-- START INPUT DATA --

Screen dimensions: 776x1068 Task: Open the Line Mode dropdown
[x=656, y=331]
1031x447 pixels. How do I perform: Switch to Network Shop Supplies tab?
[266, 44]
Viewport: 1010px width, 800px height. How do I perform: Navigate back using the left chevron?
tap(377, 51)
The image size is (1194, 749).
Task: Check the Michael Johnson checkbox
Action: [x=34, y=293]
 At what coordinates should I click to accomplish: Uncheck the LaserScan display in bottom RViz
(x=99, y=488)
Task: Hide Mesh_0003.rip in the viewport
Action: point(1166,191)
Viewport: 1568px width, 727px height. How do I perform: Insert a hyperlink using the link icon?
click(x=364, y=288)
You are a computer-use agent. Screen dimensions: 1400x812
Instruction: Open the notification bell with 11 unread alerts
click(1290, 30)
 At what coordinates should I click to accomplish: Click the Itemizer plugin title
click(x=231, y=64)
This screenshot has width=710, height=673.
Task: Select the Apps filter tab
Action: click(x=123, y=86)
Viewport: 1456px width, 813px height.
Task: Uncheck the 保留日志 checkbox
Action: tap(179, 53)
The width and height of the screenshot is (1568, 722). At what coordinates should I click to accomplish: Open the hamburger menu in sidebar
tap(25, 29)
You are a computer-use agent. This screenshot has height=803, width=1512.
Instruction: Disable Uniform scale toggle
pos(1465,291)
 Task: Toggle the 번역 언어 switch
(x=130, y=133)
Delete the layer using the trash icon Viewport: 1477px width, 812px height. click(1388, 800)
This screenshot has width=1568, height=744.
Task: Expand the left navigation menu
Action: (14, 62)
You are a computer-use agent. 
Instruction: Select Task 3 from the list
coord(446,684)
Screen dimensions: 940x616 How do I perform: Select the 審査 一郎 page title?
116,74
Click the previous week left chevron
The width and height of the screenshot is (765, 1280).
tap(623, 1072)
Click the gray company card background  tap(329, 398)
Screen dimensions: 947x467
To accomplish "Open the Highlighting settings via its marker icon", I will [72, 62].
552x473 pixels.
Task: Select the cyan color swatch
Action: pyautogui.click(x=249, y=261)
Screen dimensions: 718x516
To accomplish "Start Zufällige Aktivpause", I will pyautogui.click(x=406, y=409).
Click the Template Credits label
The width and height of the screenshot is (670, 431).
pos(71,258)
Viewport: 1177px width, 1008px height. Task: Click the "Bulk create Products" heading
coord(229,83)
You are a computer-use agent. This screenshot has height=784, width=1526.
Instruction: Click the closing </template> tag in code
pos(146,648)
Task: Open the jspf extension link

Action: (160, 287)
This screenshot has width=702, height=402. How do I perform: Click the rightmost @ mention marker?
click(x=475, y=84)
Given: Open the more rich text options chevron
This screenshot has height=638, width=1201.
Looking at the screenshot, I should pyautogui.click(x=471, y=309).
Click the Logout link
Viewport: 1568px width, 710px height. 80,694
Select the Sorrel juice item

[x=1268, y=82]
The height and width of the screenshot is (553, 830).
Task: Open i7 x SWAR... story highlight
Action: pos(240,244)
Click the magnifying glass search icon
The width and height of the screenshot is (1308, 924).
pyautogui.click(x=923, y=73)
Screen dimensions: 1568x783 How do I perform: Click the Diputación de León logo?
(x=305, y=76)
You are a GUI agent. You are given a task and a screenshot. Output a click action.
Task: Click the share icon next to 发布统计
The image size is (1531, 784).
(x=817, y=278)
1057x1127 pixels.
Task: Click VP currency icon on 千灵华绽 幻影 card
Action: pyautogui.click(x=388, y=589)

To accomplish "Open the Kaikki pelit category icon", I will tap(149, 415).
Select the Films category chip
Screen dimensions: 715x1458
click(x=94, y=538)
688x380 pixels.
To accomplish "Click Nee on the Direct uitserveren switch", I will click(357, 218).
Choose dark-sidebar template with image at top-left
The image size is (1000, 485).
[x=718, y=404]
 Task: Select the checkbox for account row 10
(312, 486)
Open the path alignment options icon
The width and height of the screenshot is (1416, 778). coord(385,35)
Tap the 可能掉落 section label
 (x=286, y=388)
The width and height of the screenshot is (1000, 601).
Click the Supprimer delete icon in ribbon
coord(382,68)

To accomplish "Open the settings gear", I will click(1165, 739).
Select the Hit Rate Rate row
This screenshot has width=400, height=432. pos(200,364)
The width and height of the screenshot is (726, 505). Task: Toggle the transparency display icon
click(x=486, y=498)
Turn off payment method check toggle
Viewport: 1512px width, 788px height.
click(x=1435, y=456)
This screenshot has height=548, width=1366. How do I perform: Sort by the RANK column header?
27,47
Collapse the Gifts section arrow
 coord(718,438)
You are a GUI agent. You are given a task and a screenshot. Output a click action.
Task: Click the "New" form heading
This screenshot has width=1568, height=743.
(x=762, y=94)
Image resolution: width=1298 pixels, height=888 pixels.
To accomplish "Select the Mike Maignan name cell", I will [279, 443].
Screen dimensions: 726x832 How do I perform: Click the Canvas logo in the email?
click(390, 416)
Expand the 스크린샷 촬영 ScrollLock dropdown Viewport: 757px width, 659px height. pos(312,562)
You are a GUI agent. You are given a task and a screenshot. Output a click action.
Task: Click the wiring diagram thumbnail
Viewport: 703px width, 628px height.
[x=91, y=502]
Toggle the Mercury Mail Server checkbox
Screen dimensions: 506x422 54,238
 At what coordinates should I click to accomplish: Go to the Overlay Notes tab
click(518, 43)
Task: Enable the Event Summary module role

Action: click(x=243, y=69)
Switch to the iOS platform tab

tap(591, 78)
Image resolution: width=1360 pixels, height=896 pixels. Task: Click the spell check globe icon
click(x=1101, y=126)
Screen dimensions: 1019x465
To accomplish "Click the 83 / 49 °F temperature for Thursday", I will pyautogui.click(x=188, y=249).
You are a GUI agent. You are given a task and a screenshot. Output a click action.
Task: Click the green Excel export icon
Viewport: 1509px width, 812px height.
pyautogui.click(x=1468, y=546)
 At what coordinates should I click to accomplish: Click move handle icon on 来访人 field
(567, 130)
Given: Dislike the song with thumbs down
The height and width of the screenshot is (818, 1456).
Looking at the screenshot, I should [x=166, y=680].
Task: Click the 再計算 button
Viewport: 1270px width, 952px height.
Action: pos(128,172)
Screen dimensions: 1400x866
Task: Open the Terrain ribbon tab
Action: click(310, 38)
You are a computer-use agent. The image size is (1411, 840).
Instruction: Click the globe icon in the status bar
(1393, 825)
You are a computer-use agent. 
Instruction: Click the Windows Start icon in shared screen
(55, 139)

-- END INPUT DATA --

PROBLEM TO WORK ON:
Can you reproduce all of the entries above word for word, keeping every line as it is?

WORKED ANSWER:
Screen dimensions: 776x1068 Task: Open the Line Mode dropdown
[x=656, y=331]
1031x447 pixels. How do I perform: Switch to Network Shop Supplies tab?
[266, 44]
Viewport: 1010px width, 800px height. How do I perform: Navigate back using the left chevron?
tap(377, 51)
The image size is (1194, 749).
Task: Check the Michael Johnson checkbox
Action: [x=34, y=293]
 At what coordinates should I click to accomplish: Uncheck the LaserScan display in bottom RViz
(x=99, y=488)
Task: Hide Mesh_0003.rip in the viewport
Action: point(1166,191)
Viewport: 1568px width, 727px height. How do I perform: Insert a hyperlink using the link icon?
click(x=364, y=288)
You are a computer-use agent. Screen dimensions: 1400x812
Instruction: Open the notification bell with 11 unread alerts
click(1290, 30)
 At what coordinates should I click to accomplish: Click the Itemizer plugin title
click(x=231, y=64)
This screenshot has width=710, height=673.
Task: Select the Apps filter tab
Action: click(x=123, y=86)
Viewport: 1456px width, 813px height.
Task: Uncheck the 保留日志 checkbox
Action: tap(179, 53)
The width and height of the screenshot is (1568, 722). At what coordinates should I click to accomplish: Open the hamburger menu in sidebar
tap(25, 29)
You are a computer-use agent. This screenshot has height=803, width=1512.
Instruction: Disable Uniform scale toggle
pos(1465,291)
 Task: Toggle the 번역 언어 switch
(x=130, y=133)
Delete the layer using the trash icon Viewport: 1477px width, 812px height. click(1388, 800)
This screenshot has width=1568, height=744.
Task: Expand the left navigation menu
Action: (14, 62)
You are a computer-use agent. 
Instruction: Select Task 3 from the list
coord(446,684)
Screen dimensions: 940x616 How do I perform: Select the 審査 一郎 page title?
116,74
Click the previous week left chevron
The width and height of the screenshot is (765, 1280).
tap(623, 1072)
Click the gray company card background  tap(329, 398)
Screen dimensions: 947x467
To accomplish "Open the Highlighting settings via its marker icon", I will [72, 62].
552x473 pixels.
Task: Select the cyan color swatch
Action: pyautogui.click(x=249, y=261)
Screen dimensions: 718x516
To accomplish "Start Zufällige Aktivpause", I will pyautogui.click(x=406, y=409).
Click the Template Credits label
The width and height of the screenshot is (670, 431).
pos(71,258)
Viewport: 1177px width, 1008px height. Task: Click the "Bulk create Products" heading
coord(229,83)
You are a computer-use agent. This screenshot has height=784, width=1526.
Instruction: Click the closing </template> tag in code
pos(146,648)
Task: Open the jspf extension link

Action: (160, 287)
This screenshot has width=702, height=402. How do I perform: Click the rightmost @ mention marker?
click(x=475, y=84)
Given: Open the more rich text options chevron
This screenshot has height=638, width=1201.
Looking at the screenshot, I should pyautogui.click(x=471, y=309).
Click the Logout link
Viewport: 1568px width, 710px height. 80,694
Select the Sorrel juice item

[x=1268, y=82]
The height and width of the screenshot is (553, 830).
Task: Open i7 x SWAR... story highlight
Action: pos(240,244)
Click the magnifying glass search icon
The width and height of the screenshot is (1308, 924).
pyautogui.click(x=923, y=73)
Screen dimensions: 1568x783 How do I perform: Click the Diputación de León logo?
(x=305, y=76)
You are a GUI agent. You are given a task and a screenshot. Output a click action.
Task: Click the share icon next to 发布统计
The image size is (1531, 784).
(x=817, y=278)
1057x1127 pixels.
Task: Click VP currency icon on 千灵华绽 幻影 card
Action: pyautogui.click(x=388, y=589)

To accomplish "Open the Kaikki pelit category icon", I will tap(149, 415).
Select the Films category chip
Screen dimensions: 715x1458
click(x=94, y=538)
688x380 pixels.
To accomplish "Click Nee on the Direct uitserveren switch", I will click(357, 218).
Choose dark-sidebar template with image at top-left
The image size is (1000, 485).
[x=718, y=404]
 Task: Select the checkbox for account row 10
(312, 486)
Open the path alignment options icon
The width and height of the screenshot is (1416, 778). coord(385,35)
Tap the 可能掉落 section label
 (x=286, y=388)
The width and height of the screenshot is (1000, 601).
Click the Supprimer delete icon in ribbon
coord(382,68)

To accomplish "Open the settings gear", I will click(1165, 739).
Select the Hit Rate Rate row
This screenshot has width=400, height=432. pos(200,364)
The width and height of the screenshot is (726, 505). Task: Toggle the transparency display icon
click(x=486, y=498)
Turn off payment method check toggle
Viewport: 1512px width, 788px height.
click(x=1435, y=456)
This screenshot has height=548, width=1366. How do I perform: Sort by the RANK column header?
27,47
Collapse the Gifts section arrow
 coord(718,438)
You are a GUI agent. You are given a task and a screenshot. Output a click action.
Task: Click the "New" form heading
This screenshot has width=1568, height=743.
(x=762, y=94)
Image resolution: width=1298 pixels, height=888 pixels.
To accomplish "Select the Mike Maignan name cell", I will [279, 443].
Screen dimensions: 726x832 How do I perform: Click the Canvas logo in the email?
click(390, 416)
Expand the 스크린샷 촬영 ScrollLock dropdown Viewport: 757px width, 659px height. pos(312,562)
You are a GUI agent. You are given a task and a screenshot. Output a click action.
Task: Click the wiring diagram thumbnail
Viewport: 703px width, 628px height.
[x=91, y=502]
Toggle the Mercury Mail Server checkbox
Screen dimensions: 506x422 54,238
 At what coordinates should I click to accomplish: Go to the Overlay Notes tab
click(518, 43)
Task: Enable the Event Summary module role

Action: click(x=243, y=69)
Switch to the iOS platform tab

tap(591, 78)
Image resolution: width=1360 pixels, height=896 pixels. Task: Click the spell check globe icon
click(x=1101, y=126)
Screen dimensions: 1019x465
To accomplish "Click the 83 / 49 °F temperature for Thursday", I will pyautogui.click(x=188, y=249).
You are a GUI agent. You are given a task and a screenshot. Output a click action.
Task: Click the green Excel export icon
Viewport: 1509px width, 812px height.
pyautogui.click(x=1468, y=546)
 At what coordinates should I click to accomplish: Click move handle icon on 来访人 field
(567, 130)
Given: Dislike the song with thumbs down
The height and width of the screenshot is (818, 1456).
Looking at the screenshot, I should [x=166, y=680].
Task: Click the 再計算 button
Viewport: 1270px width, 952px height.
Action: pos(128,172)
Screen dimensions: 1400x866
Task: Open the Terrain ribbon tab
Action: click(310, 38)
You are a computer-use agent. The image size is (1411, 840).
Instruction: Click the globe icon in the status bar
(1393, 825)
You are a computer-use agent. 
Instruction: Click the Windows Start icon in shared screen
(55, 139)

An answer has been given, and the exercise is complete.